Eines Tages kam zu diesem holländischen Prediger - sein Name war Hermann Friedrich Kohlbrügge - ein Mann zu Fuß aus dem Nassauischen, um in Elberfeld diesen holländischen Pastor zu hören. Als nun dieser Pilger aus dem Nassauischen Hermann Friedrich Kohlbrügge endlich gefunden hatte, geschah, was dieser selbst so schilderte:
"Noch mit Staub und Schweiß von dem langen Marsch her bedeckt, fragte er mich, was er tun müsse, um selig zu werden. Ich antwortete ihm, dass er wieder nach Hause gehen solle, um dort zuerst auszuruhen und dann diese Frage zu stellen an den lebendigen Gott; der würde ihn lehren, dass es nicht am Wollen und Laufen liege, sondern an Gottes Erbarmen."

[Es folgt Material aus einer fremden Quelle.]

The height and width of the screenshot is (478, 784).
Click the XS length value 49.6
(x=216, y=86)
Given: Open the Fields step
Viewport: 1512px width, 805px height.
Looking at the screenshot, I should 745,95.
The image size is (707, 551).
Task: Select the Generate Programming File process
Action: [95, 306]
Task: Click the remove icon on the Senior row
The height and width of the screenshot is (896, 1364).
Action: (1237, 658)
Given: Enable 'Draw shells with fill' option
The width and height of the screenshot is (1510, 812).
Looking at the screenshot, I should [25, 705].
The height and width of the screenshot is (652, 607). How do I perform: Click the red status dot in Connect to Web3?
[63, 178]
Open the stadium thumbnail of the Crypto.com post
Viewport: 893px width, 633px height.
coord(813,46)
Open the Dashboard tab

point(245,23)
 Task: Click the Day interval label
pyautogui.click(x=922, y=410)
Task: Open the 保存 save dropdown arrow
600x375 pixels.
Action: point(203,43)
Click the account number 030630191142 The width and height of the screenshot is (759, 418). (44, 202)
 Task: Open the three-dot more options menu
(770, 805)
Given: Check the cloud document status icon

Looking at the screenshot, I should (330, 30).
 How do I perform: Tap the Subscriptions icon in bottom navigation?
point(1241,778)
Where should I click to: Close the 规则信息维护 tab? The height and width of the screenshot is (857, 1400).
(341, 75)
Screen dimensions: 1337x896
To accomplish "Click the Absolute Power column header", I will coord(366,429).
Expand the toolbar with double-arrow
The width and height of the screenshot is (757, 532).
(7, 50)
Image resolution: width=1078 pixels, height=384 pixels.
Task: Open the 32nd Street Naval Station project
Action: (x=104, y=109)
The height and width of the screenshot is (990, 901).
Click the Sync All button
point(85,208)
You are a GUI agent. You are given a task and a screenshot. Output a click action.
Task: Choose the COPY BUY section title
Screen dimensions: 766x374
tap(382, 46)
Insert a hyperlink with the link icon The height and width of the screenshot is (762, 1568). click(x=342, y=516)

Wer würde es wagen, heute so mit einem Menschen zu reden? Würde so etwas nicht als lieblos und herzlos verurteilt und darüber als unklug verworfen werden, wenn es doch darum geht, einem suchenden Menschen zu helfen? Ist er nicht gar ein potentieller Kunde der Christenheit, den es zu gewinnen gilt?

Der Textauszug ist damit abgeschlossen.